Comment on [deleted]
SnotFlickerman@lemmy.blahaj.zone 2 months ago
Because actually, the biggest change came on May 9th, 2013…
If I recall my understanding correctly, it’s 1) because there hasn’t been consistently this much CO2 in the atmosphere since an era when the planet whose climate was fundamentally different and 2) that this is an escape velocity type thing, where it becomes harder and harder for us to get back under 400ppm CO2 in the atmosphere, because of how long it takes for CO2 to be absorbed. Thus, climate change will spin out of control far faster in this new, different environment, which is affecting the overall climate.
So literally, yes, we were climate changing, but post 2013 things are indeed a lot more grim and the outlook less clear.
entropicdrift@lemmy.sdf.org 2 months ago
I’d argue the biggest change was last year. Because of the banning/restrictions of sulfuric emissions from ships trading in the Pacific, a huge quantity of smog was cleared from the atmosphere. Unfortunately for all of us, that smog had been reflecting some sunlight and depressing the effects of climate change in the short term. While those sulfur-based emissions clear out of our atmosphere in as little as 2-3 weeks, carbon emissions take centuries to fully clear out of the atmosphere.

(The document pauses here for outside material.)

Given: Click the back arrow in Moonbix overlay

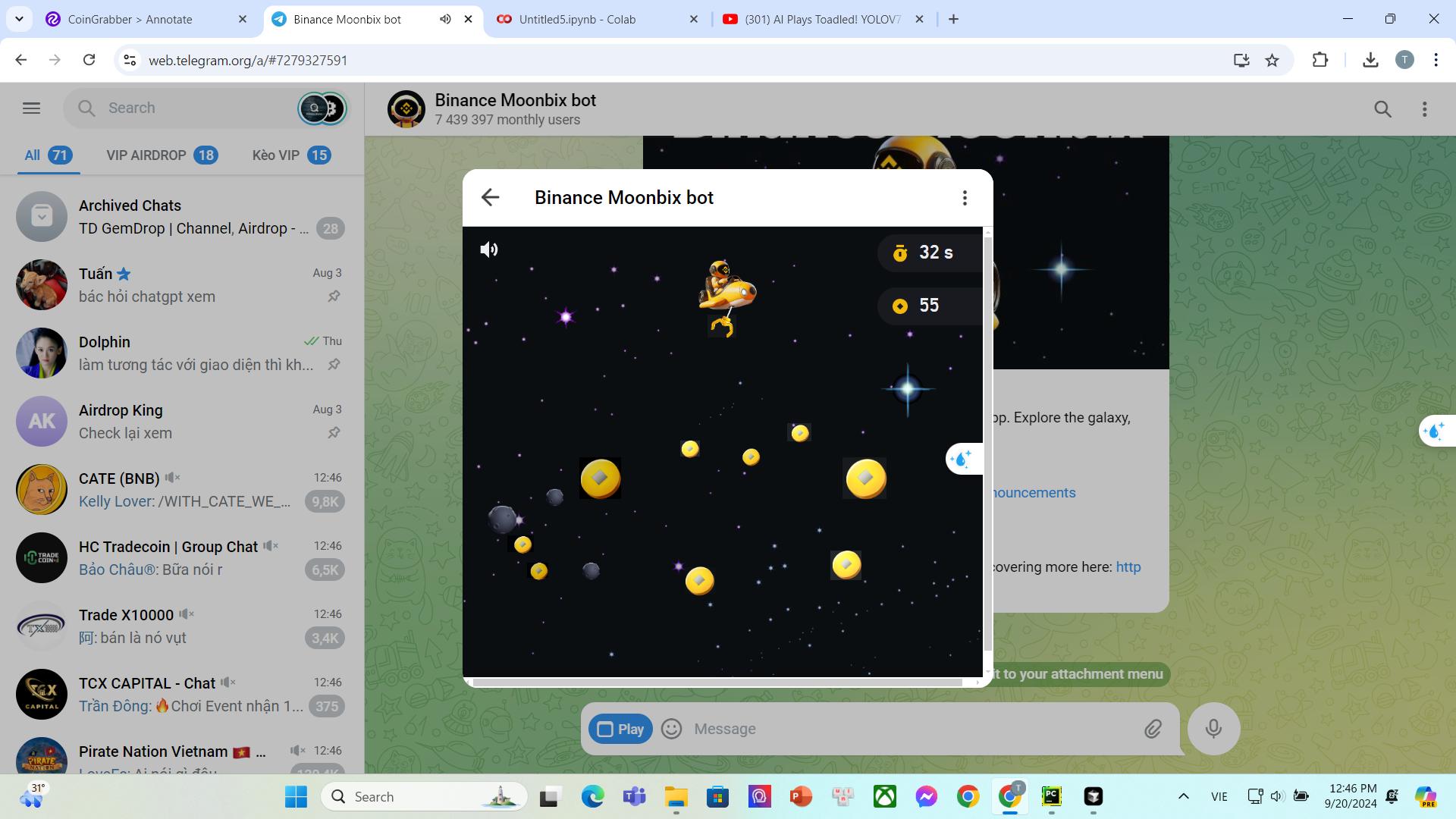Looking at the screenshot, I should tap(491, 197).
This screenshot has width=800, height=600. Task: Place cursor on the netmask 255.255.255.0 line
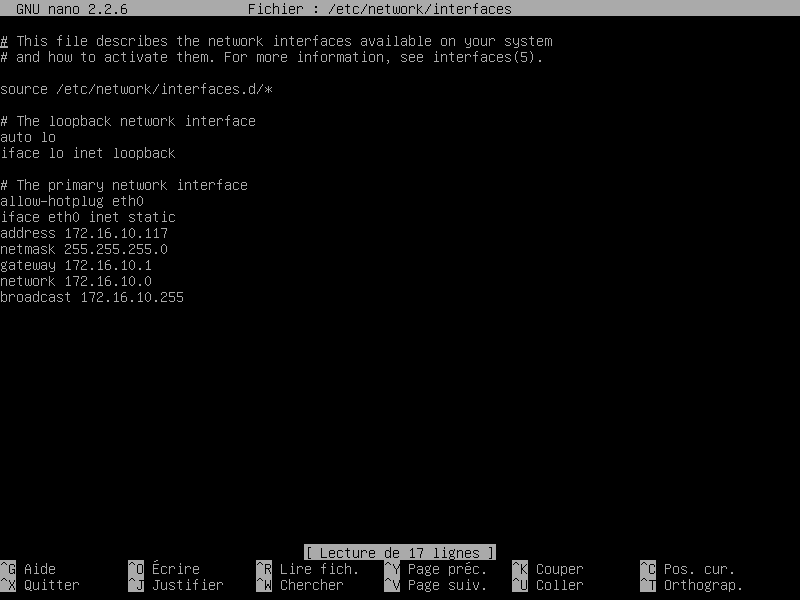[84, 249]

In other words, we had been unintentionally geoengineering the climate to be slightly cooler before 2023. That’s why it was such a huge jump in temperature last year and has no signs of reversing course. The good news about this is that it means that we can geoengineer our climate to be cooler in the short term in order to prevent greater catastrophe because we already were. The bad news is that we likely will have to.
ObstreperousCanadian@lemmy.ca 2 months ago
Got it, pump sulfur into the atmosphere to stop climate change.